This border crossing (right)- alternately called Verkhny Lars (Russian) or Dariali (Georgian), is an interesting one, and fairly unusual for tourists to cross. Most people that travel to Georgia don't plan on going north to Russia- particularly not via this long, slow, complicated crossing. Tourists to the Northern Caucasus aren't that rare, but usually they fly in from Moscow. To see an American crossing the border into the Northern Caucasus by car is quite extraordinary. Thus, the border patrol agents were particularly enthusiastic in my questioning.
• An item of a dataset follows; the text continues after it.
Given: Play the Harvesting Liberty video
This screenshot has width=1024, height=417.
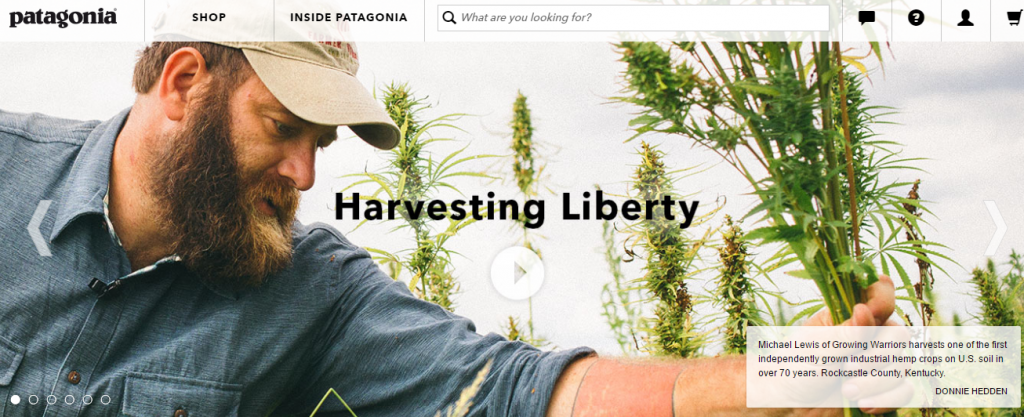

On the way to Russia, a cute little blonde woman in plain clothes (sign of FSB) came and asked us questions while we sat in the car. It was clear that we were a rag-tag group of walkers who had just piled into a random car to get through the border, which is why I think they questioned us. It's not illegal, but maybe unusual enough to warrant individual questioning. I think if they had realized I was American sooner they probably would have pulled me out of the car, but I kept it on the DL so we got to stay seated. She was just so curious about my life! And thought I was so interesting! She chatted with me like an old girlfriend catching up and I played the part. Gushing about how interested I am in Russia and the former Soviet Union, how I'm traveling to practice my Russian, and NOT how I was working for the Parliament of Georgia...
|here is a forbidden shot I took of the border entry to Russia|
The way back into Georgia was not quite as simple.
So it's Monday morning, and as the sun moves higher across the sky my seat mate's fleshy arm gets stickier by the minute, and the Ossetian Kim Kardashian-wannabe in the front seat raises the octave of her screeches.
The border crossing process is as such: drive up to the line of cars (I think we waited about 30 minutes), eventually reach the little station where passengers disembark and shuffle through the passport check window, get back in the car on the other side of the station, drive through no-man's land to the Georgian border station, passengers disembark, go inside, and get their passports checked and stamped, get back in your car on the other side, drive to your destination!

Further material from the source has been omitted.